In the United States and Germany, legislation enabling the use of most transferable documents is already in place. 

However, some specific documents, like bills of lading, still require further application. Japan has a study group dedicated to exploring the application of MLETR to bills of lading and already possesses laws for electronic promissory notes.

Meanwhile, France is anticipated to release a white paper addressing both the legal and business aspects of MLETR.

Emerging markets are also showing interest in MLETR.

Luca Castellani, legal officer at the Secretariat of the United Nations Commission on International Trade Law (UNCITRAL) said in a video interview with TFG, “The adoption of the Electronic Trade Documents Act represents a milestone in trade digitisation. On the legislative side, it may encourage other countries to adopt legislation based on the UNCITRAL Model Law on Electronic Transferable Records to ensure legal recognition of electronic trade documents issued in the United Kingdom and elsewhere abroad. 

On the commercial side, it opens the door to innovation by enabling the delivery of more trade-related information, of better quality, faster, and at a lower cost. The global banking and logistics community will follow closely forthcoming business developments in the United Kingdom.”

3 million trees say thank you

The environmental implications of this shift are also worth highlighting. The move away from paper documentation contributes to the broader, increasingly pressing global initiative to reduce waste and drive sustainability. 

The pervasive use of paper creates inefficiencies in the process and leaves a negative environmental footprint. The UK government estimated that the trade industry uses 28.5 billion paper documents a year. 

In other terms, that saves 2,850,000 trees per year.

The same report noted that the UK emitted roughly 2.5 million tonnes of carbon dioxide in 2018 simply from paper and printing in international trade.

The starting gun has sounded, now the real race starts

The passing of the ETDA is a major step in modernising international trade, but it is not the final piece. 

Like all significant shifts, it brings additional challenges. 

Cybersecurity, data privacy, and technical compatibility issues loom large on the horizon. 

The task for the British government, and indeed governments worldwide, will be to craft a legal and regulatory framework that can accommodate these electronic changes while robustly protecting stakeholders’ interests.

Internationally, Britain’s move is likely to encourage similar shifts elsewhere.

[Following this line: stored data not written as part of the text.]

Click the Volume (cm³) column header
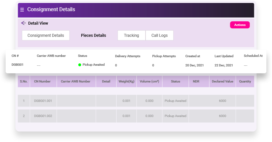pos(150,82)
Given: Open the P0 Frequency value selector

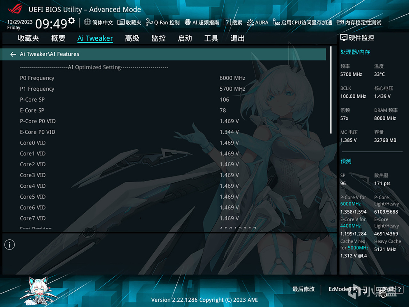Looking at the screenshot, I should [x=232, y=78].
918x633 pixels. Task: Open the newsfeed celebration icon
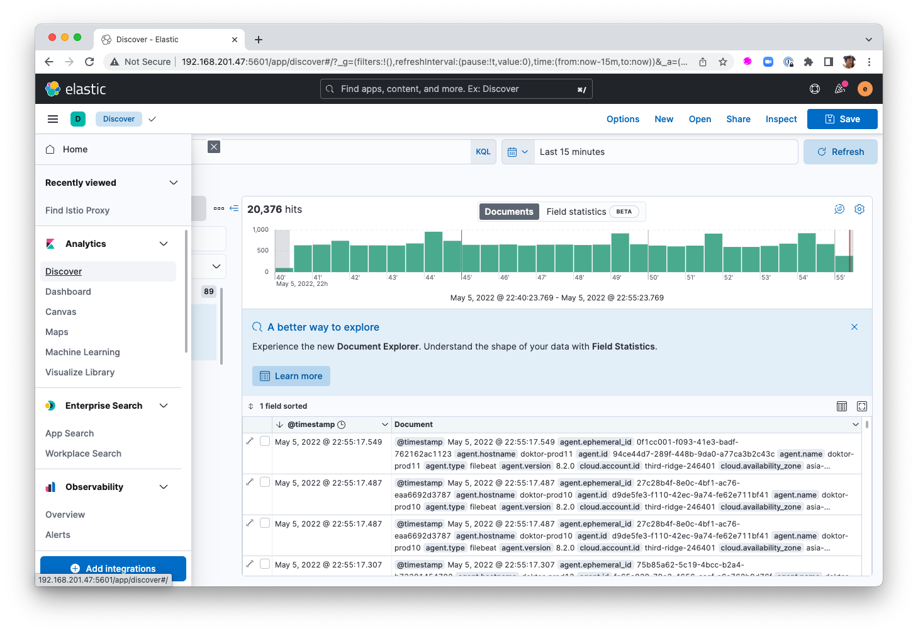tap(840, 89)
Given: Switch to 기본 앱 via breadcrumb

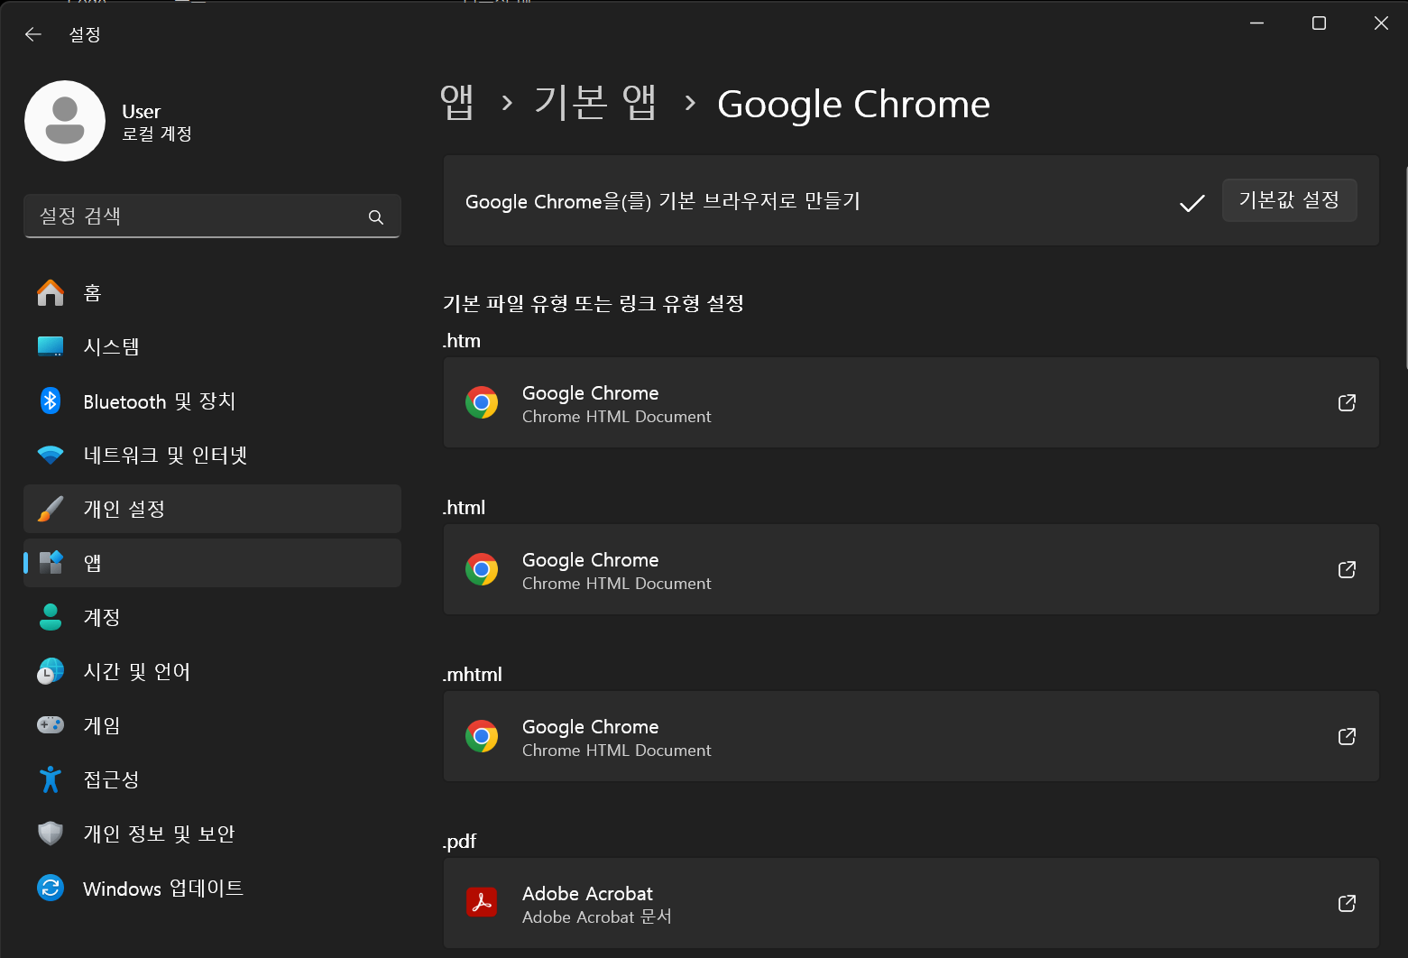Looking at the screenshot, I should tap(595, 103).
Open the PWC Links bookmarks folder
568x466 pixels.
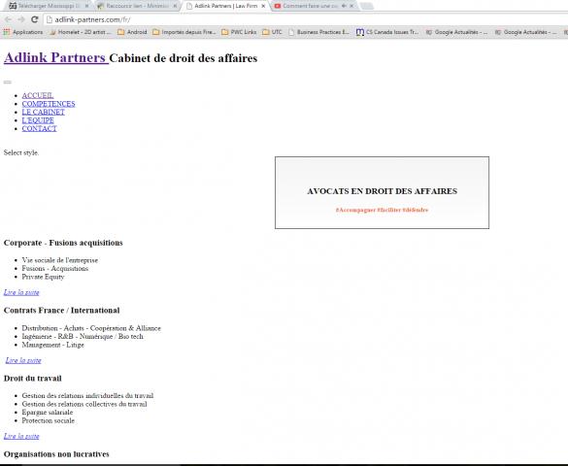point(239,32)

Already, there is talk of comparable bills in other jurisdictions.

Trade, by its very nature, is an international affair; as such, Britain’s actions may act as a catalyst, prompting a domino effect in other countries. 

Chris Southworth, Secretary General, ICC United Kingdom said, “The Electronic Trade Documents Act presents a unique model for Commonwealth nations to accelerate the removal of legal barriers to digitalise trade and realise a $1.1 trillion trade and economic growth opportunity. 

The Commonwealth share the same legal framework, in many cases word for word, so there are few other global networks that can modernise trade as quickly as this grouping of countries, especially given more Commonwealth states have already done so than any other global network. 

This is perfect timing on the back of Commonwealth trade ministers agreeing on a Legal Reform and Digitalisation working group to drive this agenda forward in June this year.”

The Electronic Trade Documents Act is a signal of the shifting tides. A move towards a more efficient, more inclusive, and greener form of trade that reflects the digital age in which we live. 

It is, in a sense, a new dawn for international trade, promising benefits that extend far beyond Britain’s shores.

But amidst this optimism, there must be caution. The success of this transformation will hinge on the ability of governments and businesses alike to navigate the challenges that accompany such a shift. 

The journey ahead may not be smooth, but if handled well, the reward – a revolutionised international trade landscape – will be well worth the ride.